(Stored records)
┄┄┄┄┄┄

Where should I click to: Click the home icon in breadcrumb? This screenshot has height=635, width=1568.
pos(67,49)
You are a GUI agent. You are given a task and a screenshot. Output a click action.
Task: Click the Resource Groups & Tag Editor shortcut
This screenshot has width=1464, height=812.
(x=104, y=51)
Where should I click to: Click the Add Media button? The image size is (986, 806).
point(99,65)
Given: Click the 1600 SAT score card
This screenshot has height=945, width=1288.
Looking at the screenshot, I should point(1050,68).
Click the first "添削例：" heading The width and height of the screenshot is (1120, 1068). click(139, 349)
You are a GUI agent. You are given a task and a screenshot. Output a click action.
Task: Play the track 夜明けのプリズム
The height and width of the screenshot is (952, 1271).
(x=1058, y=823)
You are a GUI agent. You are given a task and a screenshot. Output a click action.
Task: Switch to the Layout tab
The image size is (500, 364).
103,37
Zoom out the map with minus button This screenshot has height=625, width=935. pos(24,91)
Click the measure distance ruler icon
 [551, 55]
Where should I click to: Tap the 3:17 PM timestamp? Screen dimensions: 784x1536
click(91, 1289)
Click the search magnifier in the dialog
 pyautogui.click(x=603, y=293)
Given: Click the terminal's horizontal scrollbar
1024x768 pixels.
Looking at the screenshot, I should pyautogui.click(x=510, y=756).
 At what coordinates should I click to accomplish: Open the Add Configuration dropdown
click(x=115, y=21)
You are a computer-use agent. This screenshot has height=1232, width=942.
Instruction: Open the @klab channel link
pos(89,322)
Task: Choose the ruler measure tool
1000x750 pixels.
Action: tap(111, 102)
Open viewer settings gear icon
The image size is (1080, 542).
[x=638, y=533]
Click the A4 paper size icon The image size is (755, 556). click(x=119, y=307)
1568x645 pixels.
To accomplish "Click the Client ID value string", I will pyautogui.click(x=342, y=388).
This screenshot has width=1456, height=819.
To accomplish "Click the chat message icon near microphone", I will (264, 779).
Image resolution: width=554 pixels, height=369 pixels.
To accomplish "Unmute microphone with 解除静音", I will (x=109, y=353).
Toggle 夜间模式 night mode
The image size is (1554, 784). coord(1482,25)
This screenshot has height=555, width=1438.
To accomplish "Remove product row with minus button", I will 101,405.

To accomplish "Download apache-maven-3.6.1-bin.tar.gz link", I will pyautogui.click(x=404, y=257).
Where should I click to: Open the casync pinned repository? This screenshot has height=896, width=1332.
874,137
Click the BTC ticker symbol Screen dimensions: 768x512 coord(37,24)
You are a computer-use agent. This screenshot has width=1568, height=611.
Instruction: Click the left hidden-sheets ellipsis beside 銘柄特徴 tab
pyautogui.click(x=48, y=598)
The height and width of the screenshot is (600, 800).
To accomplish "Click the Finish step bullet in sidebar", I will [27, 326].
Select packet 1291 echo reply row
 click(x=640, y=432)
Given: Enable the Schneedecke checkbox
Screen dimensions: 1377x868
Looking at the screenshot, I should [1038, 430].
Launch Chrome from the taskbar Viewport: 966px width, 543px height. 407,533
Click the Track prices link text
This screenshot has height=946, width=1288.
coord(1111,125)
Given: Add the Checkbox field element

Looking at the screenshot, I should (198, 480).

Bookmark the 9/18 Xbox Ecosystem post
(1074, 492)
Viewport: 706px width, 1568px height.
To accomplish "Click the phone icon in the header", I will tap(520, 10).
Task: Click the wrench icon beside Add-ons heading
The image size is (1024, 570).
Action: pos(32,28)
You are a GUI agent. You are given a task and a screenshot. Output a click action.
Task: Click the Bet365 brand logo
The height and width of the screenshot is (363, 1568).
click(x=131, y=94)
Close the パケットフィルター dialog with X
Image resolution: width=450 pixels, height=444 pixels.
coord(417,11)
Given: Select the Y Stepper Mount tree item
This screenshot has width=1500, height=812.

┄┄┄┄┄┄

▸ Task prompt
Reproduce every line of the data exactly as it was written.

▸ Task output
Where should I click to: Click the home icon in breadcrumb? This screenshot has height=635, width=1568.
pos(67,49)
You are a GUI agent. You are given a task and a screenshot. Output a click action.
Task: Click the Resource Groups & Tag Editor shortcut
This screenshot has width=1464, height=812.
(x=104, y=51)
Where should I click to: Click the Add Media button? The image size is (986, 806).
point(99,65)
Given: Click the 1600 SAT score card
This screenshot has height=945, width=1288.
Looking at the screenshot, I should point(1050,68).
Click the first "添削例：" heading The width and height of the screenshot is (1120, 1068). click(139, 349)
You are a GUI agent. You are given a task and a screenshot. Output a click action.
Task: Play the track 夜明けのプリズム
The height and width of the screenshot is (952, 1271).
(x=1058, y=823)
You are a GUI agent. You are given a task and a screenshot. Output a click action.
Task: Switch to the Layout tab
The image size is (500, 364).
103,37
Zoom out the map with minus button This screenshot has height=625, width=935. pos(24,91)
Click the measure distance ruler icon
 [551, 55]
Where should I click to: Tap the 3:17 PM timestamp? Screen dimensions: 784x1536
click(91, 1289)
Click the search magnifier in the dialog
 pyautogui.click(x=603, y=293)
Given: Click the terminal's horizontal scrollbar
1024x768 pixels.
Looking at the screenshot, I should pyautogui.click(x=510, y=756).
 At what coordinates should I click to accomplish: Open the Add Configuration dropdown
click(x=115, y=21)
You are a computer-use agent. This screenshot has height=1232, width=942.
Instruction: Open the @klab channel link
pos(89,322)
Task: Choose the ruler measure tool
1000x750 pixels.
Action: tap(111, 102)
Open viewer settings gear icon
The image size is (1080, 542).
[x=638, y=533]
Click the A4 paper size icon The image size is (755, 556). click(x=119, y=307)
1568x645 pixels.
To accomplish "Click the Client ID value string", I will pyautogui.click(x=342, y=388).
This screenshot has width=1456, height=819.
To accomplish "Click the chat message icon near microphone", I will (264, 779).
Image resolution: width=554 pixels, height=369 pixels.
To accomplish "Unmute microphone with 解除静音", I will (x=109, y=353).
Toggle 夜间模式 night mode
The image size is (1554, 784). coord(1482,25)
This screenshot has height=555, width=1438.
To accomplish "Remove product row with minus button", I will 101,405.

To accomplish "Download apache-maven-3.6.1-bin.tar.gz link", I will pyautogui.click(x=404, y=257).
Where should I click to: Open the casync pinned repository? This screenshot has height=896, width=1332.
874,137
Click the BTC ticker symbol Screen dimensions: 768x512 coord(37,24)
You are a computer-use agent. This screenshot has width=1568, height=611.
Instruction: Click the left hidden-sheets ellipsis beside 銘柄特徴 tab
pyautogui.click(x=48, y=598)
The height and width of the screenshot is (600, 800).
To accomplish "Click the Finish step bullet in sidebar", I will [27, 326].
Select packet 1291 echo reply row
 click(x=640, y=432)
Given: Enable the Schneedecke checkbox
Screen dimensions: 1377x868
Looking at the screenshot, I should [1038, 430].
Launch Chrome from the taskbar Viewport: 966px width, 543px height. 407,533
Click the Track prices link text
This screenshot has height=946, width=1288.
coord(1111,125)
Given: Add the Checkbox field element

Looking at the screenshot, I should (198, 480).

Bookmark the 9/18 Xbox Ecosystem post
(1074, 492)
Viewport: 706px width, 1568px height.
To accomplish "Click the phone icon in the header", I will tap(520, 10).
Task: Click the wrench icon beside Add-ons heading
The image size is (1024, 570).
Action: pos(32,28)
You are a GUI agent. You are given a task and a screenshot. Output a click action.
Task: Click the Bet365 brand logo
The height and width of the screenshot is (363, 1568).
click(x=131, y=94)
Close the パケットフィルター dialog with X
Image resolution: width=450 pixels, height=444 pixels.
coord(417,11)
Given: Select the Y Stepper Mount tree item
This screenshot has width=1500, height=812.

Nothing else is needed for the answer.